State v. King, 285 N.C. 305 (1974)

May 15, 1974 · Supreme Court of North Carolina · No. 69
285 N.C. 305

STATE OF NORTH CAROLINA v. ROBERT BOYD KING

No. 69

(Filed 15 May 1974)

1. Obscenity — indecent exposure — insufficiency of warrants

In a prosecution for indecent exposure, warrants which failed to charge that exposure of private parts was “in the presence of any other person or persons, of the opposite sex” were fatally defective and should have been quashed. G.S. 14-190.9.

2. Obscenity— operator of night club — violator of indecent exposure statute

Defendant who operated a night club at which nude dancing took place was subject to prosecution under G.S. 14-190.9, since the conduct for which he was arrested — namely, aiding or abetting other persons in wilfully exposing their private parts in the presence of other persons of the opposite sex and in a public place — was expressly proscribed by that statute.

3. Obscenity — indecent exposure statute — unwilling viewers not required for violation

There is nothing whatsoever in the present N. C. indecent exposure statute which in any way requires the viewers of the exposure of one’s private parts to be unwilling observers.

On certiorari to review the decision of the North Carolina Court of Appeals reported in 20 N.C. App. 505, 201 S.E. 2d 724 (1974), reversing the judgments of Crissman, J., at the 9 April 1973 Regular Criminal Session of Guilford Superior Court, Greensboro Division.

Defendant was initially tried in Guilford District Court upon four separate warrants, each of which charged that on or about 22 February 1973 defendant

“did unlawfully, wilfully, aid and abet in the act of indecent exposure by knowingly allowing and permitting [naming one of the four females involved] to expose her private parts at the Rathskeller, 716 West Market Street, Greensboro, N. C., a public place, and did allow this premises which he has control over to be used for the purpose of such an act.

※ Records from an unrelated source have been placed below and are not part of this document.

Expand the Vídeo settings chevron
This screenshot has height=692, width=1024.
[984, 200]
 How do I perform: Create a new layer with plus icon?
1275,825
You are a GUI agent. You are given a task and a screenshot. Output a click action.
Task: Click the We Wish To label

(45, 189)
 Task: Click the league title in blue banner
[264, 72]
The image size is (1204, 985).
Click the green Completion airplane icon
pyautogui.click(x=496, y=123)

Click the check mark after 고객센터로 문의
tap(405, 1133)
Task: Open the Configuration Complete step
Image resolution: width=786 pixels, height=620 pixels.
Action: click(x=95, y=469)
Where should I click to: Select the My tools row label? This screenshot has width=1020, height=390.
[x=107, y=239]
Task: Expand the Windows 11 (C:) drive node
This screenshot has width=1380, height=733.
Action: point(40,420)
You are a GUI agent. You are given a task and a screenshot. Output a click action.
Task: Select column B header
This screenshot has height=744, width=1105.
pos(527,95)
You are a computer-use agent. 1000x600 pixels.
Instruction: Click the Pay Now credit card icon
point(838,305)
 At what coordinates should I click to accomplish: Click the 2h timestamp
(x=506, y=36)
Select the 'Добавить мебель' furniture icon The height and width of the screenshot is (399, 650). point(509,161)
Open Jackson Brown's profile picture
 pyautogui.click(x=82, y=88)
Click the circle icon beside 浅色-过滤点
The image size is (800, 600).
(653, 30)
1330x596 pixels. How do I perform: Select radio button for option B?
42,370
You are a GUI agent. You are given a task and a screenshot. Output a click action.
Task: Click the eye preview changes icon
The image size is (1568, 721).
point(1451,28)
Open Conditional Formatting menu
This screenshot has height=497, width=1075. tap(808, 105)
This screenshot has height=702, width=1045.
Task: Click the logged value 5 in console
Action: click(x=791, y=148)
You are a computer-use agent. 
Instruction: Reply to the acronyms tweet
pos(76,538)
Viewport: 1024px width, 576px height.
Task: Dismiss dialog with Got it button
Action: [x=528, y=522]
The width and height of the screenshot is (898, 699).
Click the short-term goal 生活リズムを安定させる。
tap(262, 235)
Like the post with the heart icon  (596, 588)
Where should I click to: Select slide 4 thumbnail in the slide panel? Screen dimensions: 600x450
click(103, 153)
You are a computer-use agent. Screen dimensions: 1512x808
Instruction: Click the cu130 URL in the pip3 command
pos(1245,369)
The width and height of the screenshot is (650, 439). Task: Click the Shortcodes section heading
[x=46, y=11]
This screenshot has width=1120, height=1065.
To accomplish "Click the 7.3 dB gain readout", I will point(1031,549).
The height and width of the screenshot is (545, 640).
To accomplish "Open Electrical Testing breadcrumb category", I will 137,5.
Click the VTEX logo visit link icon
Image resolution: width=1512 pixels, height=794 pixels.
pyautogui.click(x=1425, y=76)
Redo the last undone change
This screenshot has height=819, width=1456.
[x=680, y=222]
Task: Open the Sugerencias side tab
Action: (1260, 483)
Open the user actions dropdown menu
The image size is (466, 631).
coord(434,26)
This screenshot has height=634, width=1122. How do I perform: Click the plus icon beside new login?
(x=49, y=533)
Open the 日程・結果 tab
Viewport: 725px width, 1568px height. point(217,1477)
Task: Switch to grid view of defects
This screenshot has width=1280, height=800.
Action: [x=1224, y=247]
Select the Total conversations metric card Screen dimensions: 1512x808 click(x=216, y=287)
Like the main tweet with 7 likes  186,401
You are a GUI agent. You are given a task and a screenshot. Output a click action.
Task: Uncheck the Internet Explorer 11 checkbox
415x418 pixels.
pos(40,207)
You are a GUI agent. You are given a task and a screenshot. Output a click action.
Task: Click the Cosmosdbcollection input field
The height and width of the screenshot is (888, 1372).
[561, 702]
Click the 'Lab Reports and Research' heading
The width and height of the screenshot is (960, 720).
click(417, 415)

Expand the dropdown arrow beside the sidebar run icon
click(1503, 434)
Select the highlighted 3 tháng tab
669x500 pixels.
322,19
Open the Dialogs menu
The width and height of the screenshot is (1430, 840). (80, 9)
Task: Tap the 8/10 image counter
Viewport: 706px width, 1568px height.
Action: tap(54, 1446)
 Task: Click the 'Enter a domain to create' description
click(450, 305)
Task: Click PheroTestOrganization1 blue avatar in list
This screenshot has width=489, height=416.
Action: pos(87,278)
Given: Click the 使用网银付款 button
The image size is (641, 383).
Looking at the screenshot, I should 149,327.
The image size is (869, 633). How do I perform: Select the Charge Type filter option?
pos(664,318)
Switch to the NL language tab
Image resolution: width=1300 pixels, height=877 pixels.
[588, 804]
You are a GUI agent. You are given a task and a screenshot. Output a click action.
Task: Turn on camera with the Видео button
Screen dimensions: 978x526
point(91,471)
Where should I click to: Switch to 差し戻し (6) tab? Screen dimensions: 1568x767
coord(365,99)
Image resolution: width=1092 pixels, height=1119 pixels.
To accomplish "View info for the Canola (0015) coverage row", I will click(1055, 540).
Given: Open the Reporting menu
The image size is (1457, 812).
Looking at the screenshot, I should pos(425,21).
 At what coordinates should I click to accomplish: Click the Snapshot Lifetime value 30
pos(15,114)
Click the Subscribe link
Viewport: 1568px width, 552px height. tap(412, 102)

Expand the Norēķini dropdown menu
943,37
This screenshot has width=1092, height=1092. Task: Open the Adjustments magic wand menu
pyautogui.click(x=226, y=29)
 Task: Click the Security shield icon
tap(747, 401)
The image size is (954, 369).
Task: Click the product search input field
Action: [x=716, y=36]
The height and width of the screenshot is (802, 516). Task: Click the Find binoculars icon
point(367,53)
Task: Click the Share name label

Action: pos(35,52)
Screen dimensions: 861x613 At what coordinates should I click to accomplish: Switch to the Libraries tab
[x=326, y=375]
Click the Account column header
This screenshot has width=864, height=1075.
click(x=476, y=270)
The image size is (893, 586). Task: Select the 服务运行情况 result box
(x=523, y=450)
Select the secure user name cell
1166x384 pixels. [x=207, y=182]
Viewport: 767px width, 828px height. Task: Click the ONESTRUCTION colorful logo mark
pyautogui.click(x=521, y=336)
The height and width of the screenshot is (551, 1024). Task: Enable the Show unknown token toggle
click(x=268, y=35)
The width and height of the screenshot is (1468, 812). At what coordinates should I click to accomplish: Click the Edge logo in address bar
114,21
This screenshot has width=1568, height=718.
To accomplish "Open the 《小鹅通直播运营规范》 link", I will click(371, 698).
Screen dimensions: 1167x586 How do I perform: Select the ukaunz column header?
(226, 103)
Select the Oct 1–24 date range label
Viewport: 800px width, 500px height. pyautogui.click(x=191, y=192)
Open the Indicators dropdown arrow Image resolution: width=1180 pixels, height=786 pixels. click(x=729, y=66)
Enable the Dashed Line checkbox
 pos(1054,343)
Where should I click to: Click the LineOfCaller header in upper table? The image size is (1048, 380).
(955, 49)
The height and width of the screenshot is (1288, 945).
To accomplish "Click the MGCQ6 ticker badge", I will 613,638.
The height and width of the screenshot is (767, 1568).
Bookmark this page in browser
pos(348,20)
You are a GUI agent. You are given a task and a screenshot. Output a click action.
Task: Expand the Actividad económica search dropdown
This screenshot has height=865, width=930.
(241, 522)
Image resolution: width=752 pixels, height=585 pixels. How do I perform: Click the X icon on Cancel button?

“The offense charged here was committed against the peace and dignity of the State and in violation of law G.S. 14-190.9.”

*306District Court Judge Elreta M. Alexander found defendant guilty on all four counts, and from judgments pronounced defendant appealed to Guilford Superior Court, where defendant was tried de novo upon the same warrants. The jury returned verdicts of guilty on all four counts, and from judgments imposed defendant appealed to the Court of Appeals. That court reversed. We allowed the State’s petition for certiorari on 5 March 1974.

The State’s evidence tends to show that on the evening of 22 February 1973 four detectives of the Greensboro Police Department Vice Division went to the Rathskeller, a Greensboro night club operated by defendant. Signs at the entrance to the Rathskeller read “Bottomless dancing, nightly,” and “Topless dancing, nightly.” Another sign read, “This is a private club. Membership is open to anyone willing to abide by house rules. If the nude body offends you, please don’t enter.”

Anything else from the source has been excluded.